- _MATERIAL SHOWN_:

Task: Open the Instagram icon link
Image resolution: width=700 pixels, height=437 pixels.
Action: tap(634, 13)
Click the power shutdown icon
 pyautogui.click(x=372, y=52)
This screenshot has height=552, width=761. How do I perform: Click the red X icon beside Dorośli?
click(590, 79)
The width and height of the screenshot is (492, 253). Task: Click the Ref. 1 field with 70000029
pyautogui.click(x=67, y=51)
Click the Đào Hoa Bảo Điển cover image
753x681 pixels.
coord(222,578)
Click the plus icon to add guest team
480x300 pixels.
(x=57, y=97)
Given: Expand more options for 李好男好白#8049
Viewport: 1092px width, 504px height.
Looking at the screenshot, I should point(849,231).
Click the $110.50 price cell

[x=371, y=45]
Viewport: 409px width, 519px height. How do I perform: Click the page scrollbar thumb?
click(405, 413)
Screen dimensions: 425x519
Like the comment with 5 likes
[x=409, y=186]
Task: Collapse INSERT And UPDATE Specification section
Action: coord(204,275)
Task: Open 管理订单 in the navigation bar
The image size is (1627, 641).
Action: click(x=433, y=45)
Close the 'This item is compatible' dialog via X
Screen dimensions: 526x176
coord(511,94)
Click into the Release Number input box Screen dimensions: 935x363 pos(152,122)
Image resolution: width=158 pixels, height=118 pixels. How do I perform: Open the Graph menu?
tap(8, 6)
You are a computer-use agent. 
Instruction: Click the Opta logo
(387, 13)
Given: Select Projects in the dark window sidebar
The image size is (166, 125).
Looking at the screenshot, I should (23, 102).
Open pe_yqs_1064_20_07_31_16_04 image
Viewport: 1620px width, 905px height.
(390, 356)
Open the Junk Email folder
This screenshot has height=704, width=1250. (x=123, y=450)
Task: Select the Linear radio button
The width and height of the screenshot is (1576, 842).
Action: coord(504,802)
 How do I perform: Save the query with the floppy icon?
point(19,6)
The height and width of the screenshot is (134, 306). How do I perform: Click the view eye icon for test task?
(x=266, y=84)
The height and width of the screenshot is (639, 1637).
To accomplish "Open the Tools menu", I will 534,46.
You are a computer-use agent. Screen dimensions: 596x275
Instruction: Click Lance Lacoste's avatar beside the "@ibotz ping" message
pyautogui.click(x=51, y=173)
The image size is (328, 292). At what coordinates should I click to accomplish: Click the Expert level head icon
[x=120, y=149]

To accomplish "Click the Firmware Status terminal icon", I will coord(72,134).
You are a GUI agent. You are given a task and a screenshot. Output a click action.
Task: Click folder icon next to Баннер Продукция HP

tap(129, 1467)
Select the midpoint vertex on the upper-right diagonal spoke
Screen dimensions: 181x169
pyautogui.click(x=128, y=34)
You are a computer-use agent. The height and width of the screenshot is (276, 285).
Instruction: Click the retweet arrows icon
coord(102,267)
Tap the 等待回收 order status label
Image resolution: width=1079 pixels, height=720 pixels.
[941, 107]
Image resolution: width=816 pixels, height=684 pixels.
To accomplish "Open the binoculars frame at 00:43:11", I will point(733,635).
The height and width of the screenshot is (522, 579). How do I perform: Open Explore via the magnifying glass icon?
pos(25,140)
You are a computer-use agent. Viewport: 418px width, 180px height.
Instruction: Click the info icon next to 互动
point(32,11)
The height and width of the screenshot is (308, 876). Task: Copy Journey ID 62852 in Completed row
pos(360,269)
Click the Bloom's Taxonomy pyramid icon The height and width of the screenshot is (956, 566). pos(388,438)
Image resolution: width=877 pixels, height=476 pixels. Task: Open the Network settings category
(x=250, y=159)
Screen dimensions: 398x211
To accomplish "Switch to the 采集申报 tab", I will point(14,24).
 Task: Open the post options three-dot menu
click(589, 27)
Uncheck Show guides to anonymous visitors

- _TASK_: Tallying every line that holds the string "will", report the total for the records and nothing else.

- _REPLY TO THE EXERCISE_: 4